吉田アミの日日ノ日キ

吉田アミが書きました。

トラックバックいただいたので補足

http://d.hatena.ne.jp/TRiCKFiSH/20060715/p1

コメント欄にて

>90年前後はジャンプ一辺倒で、オルタナティブなマンガ雑誌がなかった」とあるけど、いわゆ
>る当時の青年誌がそれを担っていたんじゃないか

ほぼ同感です。
男性誌ならヤンマガヤンジャン、ヤンサンやなどジャンプとは別の青年誌や増刊、女性誌ならYOUNG YOUやROSE、amie、ぶーけなどにもいわゆるオルタナティブといえるようなマンガはありました。ただ、オルタナティブなだけのマンガ雑誌はなかったと思います。オルタナティブなマンガも内包するマンガ雑誌もあった、というのが実感としてあります。もちろん、何を持ってオルタナティブなマンガとするか意見が分かれるところだと思いますが…。

たとえば、南Q太は1990年、アフタヌーン(創刊は1986年)でデビュー後、1994年、『ヤングジャンプ』新人賞に佳作入選してヤンジャンの増刊にも描いてましたよね。やまだないとは1987年ヤンマガでデビューしてます。その流れから1989年創刊したFEEL YOUNGや1997年に創刊したCUTiE COMIC(宝島社)には青年誌で活躍していた女性作家や、ガロで活躍していた女性作家(内田春菊魚喃キリコ安彦麻理絵山本ルンルンなど)が流れていきました。

その他、現代のイメージに近いサブカルマンガ雑誌といえば、高野文子を特集したコミックアレ!(マガジンハウス)は1994年創刊なども印象深いのでは。あとは少し前だと銀星倶楽部に…とかはじめるとキリがない。COM、ばく、ぱふなんて言い出すとね…。

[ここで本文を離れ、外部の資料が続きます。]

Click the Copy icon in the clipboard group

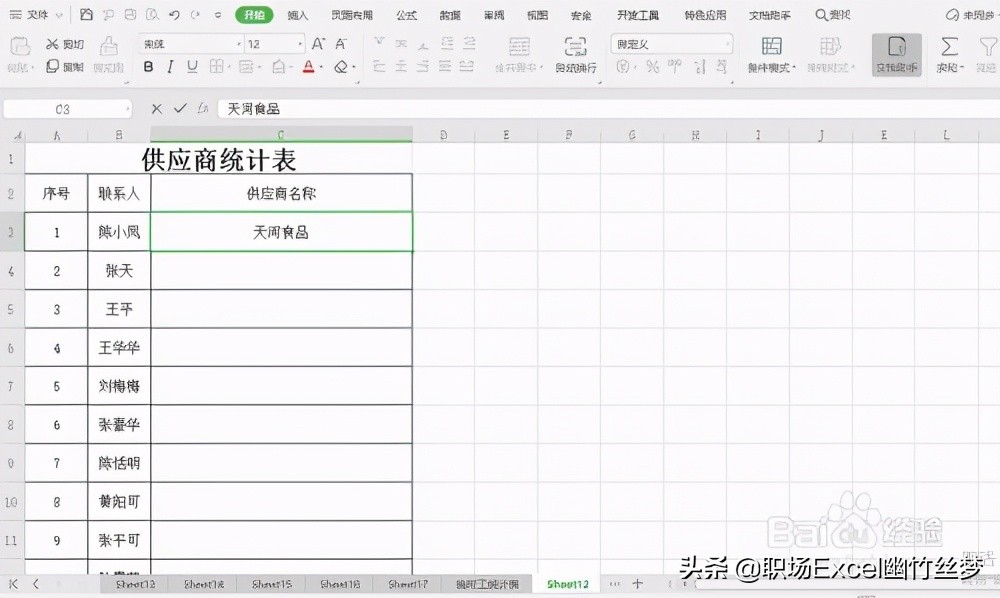pyautogui.click(x=55, y=65)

ガロの昔の傑作マンガ発掘という意味ではガロではオートバイ少女もあったし、つげ義春無能の人が映画化されたことでつげ義春の特集もしてました。2回にわたって特集された水木しげるなども。読者欄を読むとわかりますが、90年代以前の長年の読者層とそれ以降では断絶があるように思います。
自分を含めて、そういった前世代のマンガの良さがわからないという層が出てきて、アングラな実験的なマンガの読み方を「特集」というかたちで提示していたのが90年代のガロだったように思います。
マンガとは別に同時代的な盛り上がりとして音楽にもそういった流れ(モンドとかね)はあったし、90年代というのは今思うと、昔のものも今のものも並列して整理されないまま投げ出された感があります。なので、TRiCKFiSHさんの言う、ポップ化していったというのに対して少し違和感がありました。時代の空気を読むとその時々、ガロはそういう新しいものを受け入れていく姿勢であっただけのように思います。また、それが真の意味での前衛だと思います。

この辺はあらためてまとめてみると面白いと思うので何か機会があったらちゃんと調べて書きたいですー。誰かどっかに書かせてくれないか。